> _What you should do_:
Write out the lines below word for word, keeping every one of them in its original order.

+++ Records to process +++

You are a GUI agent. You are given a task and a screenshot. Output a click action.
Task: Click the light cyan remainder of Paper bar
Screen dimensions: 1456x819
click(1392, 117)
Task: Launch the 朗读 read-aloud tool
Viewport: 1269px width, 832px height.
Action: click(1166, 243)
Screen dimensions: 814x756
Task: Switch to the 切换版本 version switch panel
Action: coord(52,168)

+++

> _Answer in full_:
You are a GUI agent. You are given a task and a screenshot. Output a click action.
Task: Click the light cyan remainder of Paper bar
Screen dimensions: 1456x819
click(1392, 117)
Task: Launch the 朗读 read-aloud tool
Viewport: 1269px width, 832px height.
Action: click(1166, 243)
Screen dimensions: 814x756
Task: Switch to the 切换版本 version switch panel
Action: coord(52,168)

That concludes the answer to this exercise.